_Exercise instructions_: Format every line of the records below as a numbered list, and omit any blank lines.

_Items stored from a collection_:
★ ★ ★ ★ ★

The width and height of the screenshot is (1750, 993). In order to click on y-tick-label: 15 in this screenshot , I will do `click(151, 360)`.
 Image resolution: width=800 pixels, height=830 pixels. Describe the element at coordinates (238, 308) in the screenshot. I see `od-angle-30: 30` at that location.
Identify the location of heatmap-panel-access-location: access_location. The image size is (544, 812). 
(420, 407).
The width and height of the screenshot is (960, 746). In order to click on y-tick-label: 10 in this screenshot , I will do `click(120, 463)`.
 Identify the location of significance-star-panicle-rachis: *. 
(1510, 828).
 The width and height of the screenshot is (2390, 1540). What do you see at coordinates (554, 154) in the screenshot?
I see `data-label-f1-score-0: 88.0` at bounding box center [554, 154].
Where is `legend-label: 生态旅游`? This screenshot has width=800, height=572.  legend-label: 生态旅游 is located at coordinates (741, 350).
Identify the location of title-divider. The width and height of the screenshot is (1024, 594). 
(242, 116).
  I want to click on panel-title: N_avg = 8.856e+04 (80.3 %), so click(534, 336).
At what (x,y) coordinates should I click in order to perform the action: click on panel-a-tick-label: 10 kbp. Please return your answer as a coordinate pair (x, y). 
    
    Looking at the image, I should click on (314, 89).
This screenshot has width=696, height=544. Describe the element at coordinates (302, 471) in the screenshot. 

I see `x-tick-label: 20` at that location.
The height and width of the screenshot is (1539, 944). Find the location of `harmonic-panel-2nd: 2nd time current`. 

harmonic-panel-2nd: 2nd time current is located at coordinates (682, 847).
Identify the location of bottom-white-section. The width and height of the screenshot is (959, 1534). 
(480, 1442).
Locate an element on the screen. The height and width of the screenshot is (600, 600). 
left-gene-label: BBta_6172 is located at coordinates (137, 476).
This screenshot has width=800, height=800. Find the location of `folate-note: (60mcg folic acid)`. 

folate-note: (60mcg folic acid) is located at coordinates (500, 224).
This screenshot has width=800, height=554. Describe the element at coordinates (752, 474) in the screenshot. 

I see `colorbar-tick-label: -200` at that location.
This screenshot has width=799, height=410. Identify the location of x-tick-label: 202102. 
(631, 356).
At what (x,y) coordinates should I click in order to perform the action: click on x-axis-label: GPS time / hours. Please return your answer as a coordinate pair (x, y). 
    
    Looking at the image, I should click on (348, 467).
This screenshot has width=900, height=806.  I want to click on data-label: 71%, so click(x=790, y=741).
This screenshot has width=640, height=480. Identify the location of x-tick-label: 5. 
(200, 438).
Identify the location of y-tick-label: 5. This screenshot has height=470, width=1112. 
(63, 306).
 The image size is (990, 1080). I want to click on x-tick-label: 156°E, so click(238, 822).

★ ★ ★ ★ ★

_Result of the exercise_:
1. The width and height of the screenshot is (1750, 993). In order to click on y-tick-label: 15 in this screenshot , I will do `click(151, 360)`.
2.  Image resolution: width=800 pixels, height=830 pixels. Describe the element at coordinates (238, 308) in the screenshot. I see `od-angle-30: 30` at that location.
3. Identify the location of heatmap-panel-access-location: access_location. The image size is (544, 812). 
4. (420, 407).
5. The width and height of the screenshot is (960, 746). In order to click on y-tick-label: 10 in this screenshot , I will do `click(120, 463)`.
6.  Identify the location of significance-star-panicle-rachis: *. 
7. (1510, 828).
8.  The width and height of the screenshot is (2390, 1540). What do you see at coordinates (554, 154) in the screenshot?
9. I see `data-label-f1-score-0: 88.0` at bounding box center [554, 154].
10. Where is `legend-label: 生态旅游`? This screenshot has width=800, height=572.  legend-label: 生态旅游 is located at coordinates (741, 350).
11. Identify the location of title-divider. The width and height of the screenshot is (1024, 594). 
12. (242, 116).
13.   I want to click on panel-title: N_avg = 8.856e+04 (80.3 %), so click(534, 336).
14. At what (x,y) coordinates should I click in order to perform the action: click on panel-a-tick-label: 10 kbp. Please return your answer as a coordinate pair (x, y). 
15.     Looking at the image, I should click on (314, 89).
16. This screenshot has width=696, height=544. Describe the element at coordinates (302, 471) in the screenshot. 
17. I see `x-tick-label: 20` at that location.
18. The height and width of the screenshot is (1539, 944). Find the location of `harmonic-panel-2nd: 2nd time current`. 
19. harmonic-panel-2nd: 2nd time current is located at coordinates (682, 847).
20. Identify the location of bottom-white-section. The width and height of the screenshot is (959, 1534). 
21. (480, 1442).
22. Locate an element on the screen. The height and width of the screenshot is (600, 600). 
23. left-gene-label: BBta_6172 is located at coordinates (137, 476).
24. This screenshot has width=800, height=800. Find the location of `folate-note: (60mcg folic acid)`. 
25. folate-note: (60mcg folic acid) is located at coordinates (500, 224).
26. This screenshot has width=800, height=554. Describe the element at coordinates (752, 474) in the screenshot. 
27. I see `colorbar-tick-label: -200` at that location.
28. This screenshot has width=799, height=410. Identify the location of x-tick-label: 202102. 
29. (631, 356).
30. At what (x,y) coordinates should I click in order to perform the action: click on x-axis-label: GPS time / hours. Please return your answer as a coordinate pair (x, y). 
31.     Looking at the image, I should click on (348, 467).
32. This screenshot has width=900, height=806.  I want to click on data-label: 71%, so click(x=790, y=741).
33. This screenshot has width=640, height=480. Identify the location of x-tick-label: 5. 
34. (200, 438).
35. Identify the location of y-tick-label: 5. This screenshot has height=470, width=1112. 
36. (63, 306).
37.  The image size is (990, 1080). I want to click on x-tick-label: 156°E, so click(238, 822).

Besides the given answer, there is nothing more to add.